▶ [Problema da risolvere] Restituisci come lista JSON di stringhe, una stringa per riga e senza le righe vuote, le righe delle voci che vanno da quella contenente "Click help icon" fino alla fine delle voci, estremi inclusi.

▶ [Righe memorizzate]
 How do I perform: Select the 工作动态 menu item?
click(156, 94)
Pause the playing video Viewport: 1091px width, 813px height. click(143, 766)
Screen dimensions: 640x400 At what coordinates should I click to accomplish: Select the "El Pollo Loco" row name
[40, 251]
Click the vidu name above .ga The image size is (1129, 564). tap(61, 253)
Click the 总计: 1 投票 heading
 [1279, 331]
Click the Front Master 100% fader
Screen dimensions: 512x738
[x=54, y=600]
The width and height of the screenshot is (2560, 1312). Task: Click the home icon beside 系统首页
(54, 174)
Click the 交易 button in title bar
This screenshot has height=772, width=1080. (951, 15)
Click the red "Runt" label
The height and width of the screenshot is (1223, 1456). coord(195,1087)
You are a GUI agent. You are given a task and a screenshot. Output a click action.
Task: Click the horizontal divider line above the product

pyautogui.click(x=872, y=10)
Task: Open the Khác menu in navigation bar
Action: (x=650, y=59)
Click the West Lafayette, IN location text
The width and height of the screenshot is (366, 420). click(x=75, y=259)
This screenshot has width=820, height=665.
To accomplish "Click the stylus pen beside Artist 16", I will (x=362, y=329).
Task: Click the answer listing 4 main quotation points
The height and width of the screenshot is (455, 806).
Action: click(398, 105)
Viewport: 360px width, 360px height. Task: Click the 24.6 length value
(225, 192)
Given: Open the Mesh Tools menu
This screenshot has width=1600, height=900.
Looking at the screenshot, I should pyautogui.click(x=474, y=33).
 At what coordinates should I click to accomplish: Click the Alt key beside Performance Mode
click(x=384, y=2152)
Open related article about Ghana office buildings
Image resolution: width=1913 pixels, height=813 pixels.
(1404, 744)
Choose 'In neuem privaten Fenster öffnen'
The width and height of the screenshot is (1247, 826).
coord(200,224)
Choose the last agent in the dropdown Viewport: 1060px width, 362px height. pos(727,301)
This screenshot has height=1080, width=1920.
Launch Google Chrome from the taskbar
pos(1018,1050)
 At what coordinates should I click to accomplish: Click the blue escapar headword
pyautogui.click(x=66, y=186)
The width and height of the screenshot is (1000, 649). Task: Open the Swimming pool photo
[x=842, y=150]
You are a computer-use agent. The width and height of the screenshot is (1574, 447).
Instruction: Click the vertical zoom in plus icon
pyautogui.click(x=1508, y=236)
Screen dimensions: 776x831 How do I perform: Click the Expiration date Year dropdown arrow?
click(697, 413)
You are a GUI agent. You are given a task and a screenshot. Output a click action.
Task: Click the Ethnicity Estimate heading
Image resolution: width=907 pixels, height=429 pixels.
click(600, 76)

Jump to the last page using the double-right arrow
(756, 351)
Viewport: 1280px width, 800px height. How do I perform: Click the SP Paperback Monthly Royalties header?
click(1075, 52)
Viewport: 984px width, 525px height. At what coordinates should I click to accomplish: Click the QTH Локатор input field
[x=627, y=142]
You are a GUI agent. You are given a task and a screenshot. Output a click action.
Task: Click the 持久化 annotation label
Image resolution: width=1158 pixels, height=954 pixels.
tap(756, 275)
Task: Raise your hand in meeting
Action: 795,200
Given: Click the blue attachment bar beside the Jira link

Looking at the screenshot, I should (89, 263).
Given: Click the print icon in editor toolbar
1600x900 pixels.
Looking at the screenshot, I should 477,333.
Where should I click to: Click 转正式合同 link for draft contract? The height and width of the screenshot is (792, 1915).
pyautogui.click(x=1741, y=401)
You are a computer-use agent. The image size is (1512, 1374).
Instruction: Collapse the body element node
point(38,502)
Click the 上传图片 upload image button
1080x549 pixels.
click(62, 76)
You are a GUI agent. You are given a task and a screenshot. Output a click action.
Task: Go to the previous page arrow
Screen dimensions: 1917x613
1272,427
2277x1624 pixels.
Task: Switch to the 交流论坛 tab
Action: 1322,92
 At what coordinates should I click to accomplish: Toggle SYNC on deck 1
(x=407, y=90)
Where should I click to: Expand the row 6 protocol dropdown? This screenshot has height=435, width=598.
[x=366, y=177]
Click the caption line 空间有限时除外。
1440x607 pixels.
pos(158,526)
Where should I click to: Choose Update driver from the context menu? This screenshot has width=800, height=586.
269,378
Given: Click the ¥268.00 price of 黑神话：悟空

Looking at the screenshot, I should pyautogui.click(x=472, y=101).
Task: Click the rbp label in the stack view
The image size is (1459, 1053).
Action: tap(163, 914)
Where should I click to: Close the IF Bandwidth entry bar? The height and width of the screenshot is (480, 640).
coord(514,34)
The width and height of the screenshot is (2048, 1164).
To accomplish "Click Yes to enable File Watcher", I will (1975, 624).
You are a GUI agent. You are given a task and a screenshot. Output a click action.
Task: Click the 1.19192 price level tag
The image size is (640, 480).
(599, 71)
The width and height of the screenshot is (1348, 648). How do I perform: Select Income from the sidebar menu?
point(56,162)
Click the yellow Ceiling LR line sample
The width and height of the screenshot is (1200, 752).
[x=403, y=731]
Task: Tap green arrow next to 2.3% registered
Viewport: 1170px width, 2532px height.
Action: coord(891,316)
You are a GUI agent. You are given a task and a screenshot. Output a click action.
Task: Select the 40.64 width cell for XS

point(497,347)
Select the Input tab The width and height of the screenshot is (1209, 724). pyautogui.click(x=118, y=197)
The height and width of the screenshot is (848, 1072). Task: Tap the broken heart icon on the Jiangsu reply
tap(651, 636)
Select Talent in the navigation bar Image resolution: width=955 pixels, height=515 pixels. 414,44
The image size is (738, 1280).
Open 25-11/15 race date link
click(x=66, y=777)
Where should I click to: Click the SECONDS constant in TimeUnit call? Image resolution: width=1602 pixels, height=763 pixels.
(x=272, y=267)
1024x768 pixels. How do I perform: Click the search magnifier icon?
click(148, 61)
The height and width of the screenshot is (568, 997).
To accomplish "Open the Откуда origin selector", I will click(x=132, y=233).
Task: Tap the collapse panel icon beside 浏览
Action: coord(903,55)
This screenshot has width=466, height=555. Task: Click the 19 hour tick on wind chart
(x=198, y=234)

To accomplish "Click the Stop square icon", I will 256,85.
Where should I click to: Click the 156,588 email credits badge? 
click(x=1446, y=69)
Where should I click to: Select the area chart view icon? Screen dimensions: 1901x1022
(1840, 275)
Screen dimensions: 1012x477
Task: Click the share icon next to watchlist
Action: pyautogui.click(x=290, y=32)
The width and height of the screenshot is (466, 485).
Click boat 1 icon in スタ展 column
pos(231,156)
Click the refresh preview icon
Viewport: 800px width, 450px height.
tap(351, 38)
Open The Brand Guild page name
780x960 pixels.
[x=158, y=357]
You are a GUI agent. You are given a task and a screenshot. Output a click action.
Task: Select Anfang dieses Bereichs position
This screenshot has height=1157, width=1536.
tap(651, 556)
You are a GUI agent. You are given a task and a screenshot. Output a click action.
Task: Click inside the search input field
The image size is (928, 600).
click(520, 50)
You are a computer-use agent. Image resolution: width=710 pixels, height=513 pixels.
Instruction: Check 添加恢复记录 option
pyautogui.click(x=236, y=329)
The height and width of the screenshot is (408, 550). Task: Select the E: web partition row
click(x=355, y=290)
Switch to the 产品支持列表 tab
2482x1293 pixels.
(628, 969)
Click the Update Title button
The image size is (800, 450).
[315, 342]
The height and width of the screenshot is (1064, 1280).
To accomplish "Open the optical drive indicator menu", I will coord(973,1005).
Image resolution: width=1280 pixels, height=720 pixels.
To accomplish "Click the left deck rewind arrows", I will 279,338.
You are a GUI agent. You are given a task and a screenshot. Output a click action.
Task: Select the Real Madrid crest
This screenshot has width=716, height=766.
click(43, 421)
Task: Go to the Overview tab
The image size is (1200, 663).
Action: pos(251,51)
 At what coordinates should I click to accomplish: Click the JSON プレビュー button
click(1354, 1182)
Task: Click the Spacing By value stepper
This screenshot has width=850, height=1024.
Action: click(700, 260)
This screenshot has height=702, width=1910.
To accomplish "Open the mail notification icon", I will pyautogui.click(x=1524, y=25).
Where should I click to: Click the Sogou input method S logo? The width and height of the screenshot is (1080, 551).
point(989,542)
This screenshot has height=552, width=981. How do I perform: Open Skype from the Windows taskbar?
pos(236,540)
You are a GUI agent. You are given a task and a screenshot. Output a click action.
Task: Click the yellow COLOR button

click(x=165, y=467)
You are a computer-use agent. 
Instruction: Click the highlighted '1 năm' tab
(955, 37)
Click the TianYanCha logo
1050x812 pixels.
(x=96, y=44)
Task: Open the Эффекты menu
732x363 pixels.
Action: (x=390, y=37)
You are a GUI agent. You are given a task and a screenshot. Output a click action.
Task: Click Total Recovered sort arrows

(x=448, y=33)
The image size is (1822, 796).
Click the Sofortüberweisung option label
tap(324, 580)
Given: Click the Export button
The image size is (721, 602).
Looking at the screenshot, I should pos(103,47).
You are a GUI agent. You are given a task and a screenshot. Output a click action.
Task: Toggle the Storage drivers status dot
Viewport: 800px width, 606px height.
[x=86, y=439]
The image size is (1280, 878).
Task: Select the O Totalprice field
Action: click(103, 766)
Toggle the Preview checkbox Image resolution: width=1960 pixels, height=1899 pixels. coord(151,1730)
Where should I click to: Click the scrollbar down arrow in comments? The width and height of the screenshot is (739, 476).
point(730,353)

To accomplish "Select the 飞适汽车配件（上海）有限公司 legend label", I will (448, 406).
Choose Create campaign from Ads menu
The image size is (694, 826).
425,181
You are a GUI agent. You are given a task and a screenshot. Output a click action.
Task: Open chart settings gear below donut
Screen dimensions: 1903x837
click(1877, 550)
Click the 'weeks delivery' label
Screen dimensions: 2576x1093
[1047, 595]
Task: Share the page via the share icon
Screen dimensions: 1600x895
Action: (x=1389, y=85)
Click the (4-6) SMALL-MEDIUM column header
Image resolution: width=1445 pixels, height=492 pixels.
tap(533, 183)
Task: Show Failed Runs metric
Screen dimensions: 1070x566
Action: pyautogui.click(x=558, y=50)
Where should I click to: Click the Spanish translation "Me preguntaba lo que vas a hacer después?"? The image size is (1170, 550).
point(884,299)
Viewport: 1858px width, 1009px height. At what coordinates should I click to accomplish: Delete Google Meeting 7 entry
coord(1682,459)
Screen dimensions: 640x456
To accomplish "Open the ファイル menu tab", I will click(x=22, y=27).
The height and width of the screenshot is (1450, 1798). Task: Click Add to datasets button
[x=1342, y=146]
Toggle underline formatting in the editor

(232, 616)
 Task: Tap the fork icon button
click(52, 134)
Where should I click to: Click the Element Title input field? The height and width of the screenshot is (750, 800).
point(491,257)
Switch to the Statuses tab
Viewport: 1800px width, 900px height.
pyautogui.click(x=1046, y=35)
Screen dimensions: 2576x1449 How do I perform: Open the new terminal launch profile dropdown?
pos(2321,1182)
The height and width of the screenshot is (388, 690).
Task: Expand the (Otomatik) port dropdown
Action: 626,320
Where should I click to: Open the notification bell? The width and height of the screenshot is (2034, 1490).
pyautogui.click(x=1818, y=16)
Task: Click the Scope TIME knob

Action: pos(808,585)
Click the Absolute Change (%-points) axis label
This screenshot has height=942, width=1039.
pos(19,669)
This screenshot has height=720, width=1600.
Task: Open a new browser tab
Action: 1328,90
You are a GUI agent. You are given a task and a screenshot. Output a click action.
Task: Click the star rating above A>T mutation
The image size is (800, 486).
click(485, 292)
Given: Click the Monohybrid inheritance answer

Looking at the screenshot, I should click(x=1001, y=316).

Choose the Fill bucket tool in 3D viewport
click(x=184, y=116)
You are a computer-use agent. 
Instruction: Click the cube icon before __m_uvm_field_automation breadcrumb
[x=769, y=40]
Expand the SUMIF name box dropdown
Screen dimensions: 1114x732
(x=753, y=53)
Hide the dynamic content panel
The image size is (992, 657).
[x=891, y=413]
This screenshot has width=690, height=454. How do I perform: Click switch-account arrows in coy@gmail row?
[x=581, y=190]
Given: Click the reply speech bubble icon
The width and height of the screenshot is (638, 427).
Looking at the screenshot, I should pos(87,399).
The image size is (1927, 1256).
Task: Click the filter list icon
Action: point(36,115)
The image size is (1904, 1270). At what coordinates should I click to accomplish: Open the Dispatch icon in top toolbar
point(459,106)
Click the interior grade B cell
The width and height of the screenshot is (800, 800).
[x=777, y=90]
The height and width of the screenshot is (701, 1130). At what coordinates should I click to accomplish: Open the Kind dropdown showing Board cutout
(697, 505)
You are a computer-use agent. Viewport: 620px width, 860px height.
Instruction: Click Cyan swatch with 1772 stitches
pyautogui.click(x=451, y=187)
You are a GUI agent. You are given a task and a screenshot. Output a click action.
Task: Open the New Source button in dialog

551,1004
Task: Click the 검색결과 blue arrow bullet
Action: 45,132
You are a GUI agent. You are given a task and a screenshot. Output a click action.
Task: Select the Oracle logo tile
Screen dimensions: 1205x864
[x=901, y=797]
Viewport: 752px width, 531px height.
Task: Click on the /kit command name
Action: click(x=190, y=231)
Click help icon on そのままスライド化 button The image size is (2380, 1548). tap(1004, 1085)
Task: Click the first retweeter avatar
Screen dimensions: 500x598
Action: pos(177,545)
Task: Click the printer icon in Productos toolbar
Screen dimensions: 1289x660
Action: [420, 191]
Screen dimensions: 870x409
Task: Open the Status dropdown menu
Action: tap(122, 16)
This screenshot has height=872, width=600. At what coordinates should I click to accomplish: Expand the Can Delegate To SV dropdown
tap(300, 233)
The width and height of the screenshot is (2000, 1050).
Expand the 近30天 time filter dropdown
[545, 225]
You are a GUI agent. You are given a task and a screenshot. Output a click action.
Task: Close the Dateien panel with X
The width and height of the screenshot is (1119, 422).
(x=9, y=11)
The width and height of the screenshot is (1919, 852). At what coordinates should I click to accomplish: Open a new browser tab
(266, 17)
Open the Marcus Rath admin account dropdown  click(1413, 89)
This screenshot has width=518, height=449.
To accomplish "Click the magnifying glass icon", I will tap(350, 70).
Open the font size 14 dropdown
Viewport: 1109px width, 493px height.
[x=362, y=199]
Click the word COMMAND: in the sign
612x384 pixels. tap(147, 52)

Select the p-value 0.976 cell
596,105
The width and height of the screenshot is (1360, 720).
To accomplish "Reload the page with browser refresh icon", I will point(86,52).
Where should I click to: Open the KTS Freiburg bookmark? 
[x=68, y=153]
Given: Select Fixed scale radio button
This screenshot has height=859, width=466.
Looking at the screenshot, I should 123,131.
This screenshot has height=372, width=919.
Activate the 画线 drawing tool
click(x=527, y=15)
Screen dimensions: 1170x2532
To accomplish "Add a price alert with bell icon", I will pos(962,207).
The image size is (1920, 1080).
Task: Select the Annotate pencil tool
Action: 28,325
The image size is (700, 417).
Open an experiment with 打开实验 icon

▶ [Esito del compito]
[
  "Click help icon on そのままスライド化 button The image size is (2380, 1548). tap(1004, 1085)",
  "Task: Click the first retweeter avatar",
  "Screen dimensions: 500x598",
  "Action: pos(177,545)",
  "Task: Click the printer icon in Productos toolbar",
  "Screen dimensions: 1289x660",
  "Action: [420, 191]",
  "Screen dimensions: 870x409",
  "Task: Open the Status dropdown menu",
  "Action: tap(122, 16)",
  "This screenshot has height=872, width=600. At what coordinates should I click to accomplish: Expand the Can Delegate To SV dropdown",
  "tap(300, 233)",
  "The width and height of the screenshot is (2000, 1050).",
  "Expand the 近30天 time filter dropdown",
  "[545, 225]",
  "You are a GUI agent. You are given a task and a screenshot. Output a click action.",
  "Task: Close the Dateien panel with X",
  "The width and height of the screenshot is (1119, 422).",
  "(x=9, y=11)",
  "The width and height of the screenshot is (1919, 852). At what coordinates should I click to accomplish: Open a new browser tab",
  "(266, 17)",
  "Open the Marcus Rath admin account dropdown  click(1413, 89)",
  "This screenshot has width=518, height=449.",
  "To accomplish \"Click the magnifying glass icon\", I will tap(350, 70).",
  "Open the font size 14 dropdown",
  "Viewport: 1109px width, 493px height.",
  "[x=362, y=199]",
  "Click the word COMMAND: in the sign",
  "612x384 pixels. tap(147, 52)",
  "Select the p-value 0.976 cell",
  "596,105",
  "The width and height of the screenshot is (1360, 720).",
  "To accomplish \"Reload the page with browser refresh icon\", I will point(86,52).",
  "Where should I click to: Open the KTS Freiburg bookmark? ",
  "[x=68, y=153]",
  "Given: Select Fixed scale radio button",
  "This screenshot has height=859, width=466.",
  "Looking at the screenshot, I should 123,131.",
  "This screenshot has height=372, width=919.",
  "Activate the 画线 drawing tool",
  "click(x=527, y=15)",
  "Screen dimensions: 1170x2532",
  "To accomplish \"Add a price alert with bell icon\", I will pos(962,207).",
  "The image size is (1920, 1080).",
  "Task: Select the Annotate pencil tool",
  "Action: 28,325",
  "The image size is (700, 417).",
  "Open an experiment with 打开实验 icon"
]